I’m certain this is correct (and extremely useful for doing physics) but I have doubts as to whether this is the definitive answer for what makes an object fall to the floor. It seems to be giving preferential treatment to a particular frame of reference in a relative situation. The planet is in freefall. Does choosing a piece of the surface of the planet as having an accelerated path have any more physical significance than selecting a frame of reference, or is there a deeper physical significance here that I am missing?
 
  • #44
MikeGomez said:
It seems to be giving preferential treatment to a particular frame of reference in a relative situation.

That's because the description "fall to the floor" does the same thing: it gives preferential treatment to the frame in which the planet's surface is at rest.
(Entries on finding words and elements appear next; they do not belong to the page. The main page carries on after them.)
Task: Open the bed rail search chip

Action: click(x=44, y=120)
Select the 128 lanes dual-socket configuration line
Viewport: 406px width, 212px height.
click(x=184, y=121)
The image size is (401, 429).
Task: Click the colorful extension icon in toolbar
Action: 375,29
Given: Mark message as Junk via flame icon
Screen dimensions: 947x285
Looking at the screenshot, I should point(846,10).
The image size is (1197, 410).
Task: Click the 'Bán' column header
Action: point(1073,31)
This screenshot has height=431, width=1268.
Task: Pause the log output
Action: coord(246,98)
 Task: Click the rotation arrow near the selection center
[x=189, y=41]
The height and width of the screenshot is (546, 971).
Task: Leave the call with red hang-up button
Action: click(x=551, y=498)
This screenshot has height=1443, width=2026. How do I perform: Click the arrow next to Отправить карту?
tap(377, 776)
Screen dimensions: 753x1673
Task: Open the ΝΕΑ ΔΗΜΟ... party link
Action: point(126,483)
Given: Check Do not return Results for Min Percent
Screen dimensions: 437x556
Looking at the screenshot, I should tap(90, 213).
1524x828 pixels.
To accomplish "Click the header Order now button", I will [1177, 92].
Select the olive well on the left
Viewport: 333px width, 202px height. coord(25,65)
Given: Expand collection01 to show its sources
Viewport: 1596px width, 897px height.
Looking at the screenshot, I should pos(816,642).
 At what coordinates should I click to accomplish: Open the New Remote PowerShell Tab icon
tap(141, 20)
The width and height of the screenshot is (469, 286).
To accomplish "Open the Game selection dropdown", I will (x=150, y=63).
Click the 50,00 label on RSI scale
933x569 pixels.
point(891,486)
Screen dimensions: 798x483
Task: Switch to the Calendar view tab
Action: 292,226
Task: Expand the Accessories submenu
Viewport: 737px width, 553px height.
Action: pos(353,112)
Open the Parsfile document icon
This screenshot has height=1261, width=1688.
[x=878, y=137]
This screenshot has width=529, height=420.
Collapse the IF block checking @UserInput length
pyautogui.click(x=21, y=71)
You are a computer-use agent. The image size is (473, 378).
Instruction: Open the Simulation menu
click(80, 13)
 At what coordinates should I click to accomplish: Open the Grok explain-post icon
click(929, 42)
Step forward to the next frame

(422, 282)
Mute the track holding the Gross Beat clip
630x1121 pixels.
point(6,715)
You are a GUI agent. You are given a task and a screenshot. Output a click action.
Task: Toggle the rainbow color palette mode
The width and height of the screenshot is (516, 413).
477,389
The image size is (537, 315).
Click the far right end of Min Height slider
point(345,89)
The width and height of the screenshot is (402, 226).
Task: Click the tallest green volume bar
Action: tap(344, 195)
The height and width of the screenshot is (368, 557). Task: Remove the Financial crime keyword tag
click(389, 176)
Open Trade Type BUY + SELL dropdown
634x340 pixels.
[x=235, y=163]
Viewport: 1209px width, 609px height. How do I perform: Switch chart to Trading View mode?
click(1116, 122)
In the object's local inertial frame, the planet is rising up to hit it.

If you really want a "definitive" answer that doesn't make any use of particular frames, you would have to describe the worldlines of the object and the piece of the planet's surface and how they intersect at some particular event.

MikeGomez said:
The planet is in freefall.

The center of mass of the planet is in free fall. But a particular piece of the surface of the planet is not. It has nonzero proper acceleration. Put another way, it feels a force--the force of the piece of the planet below it pushing up on it. The object that is falling, by contrast, feels no force; it is in free fall.

MikeGomez said:
Does choosing a piece of the surface of the planet as having an accelerated path have any more physical significance than selecting a frame of reference, or is there a deeper physical significance here that I am missing?

There is a deeper physical significance: as above, the piece of the planet's surface feels a force, while the falling object does not. That is an invariant statement, independent of any choice of coordinates.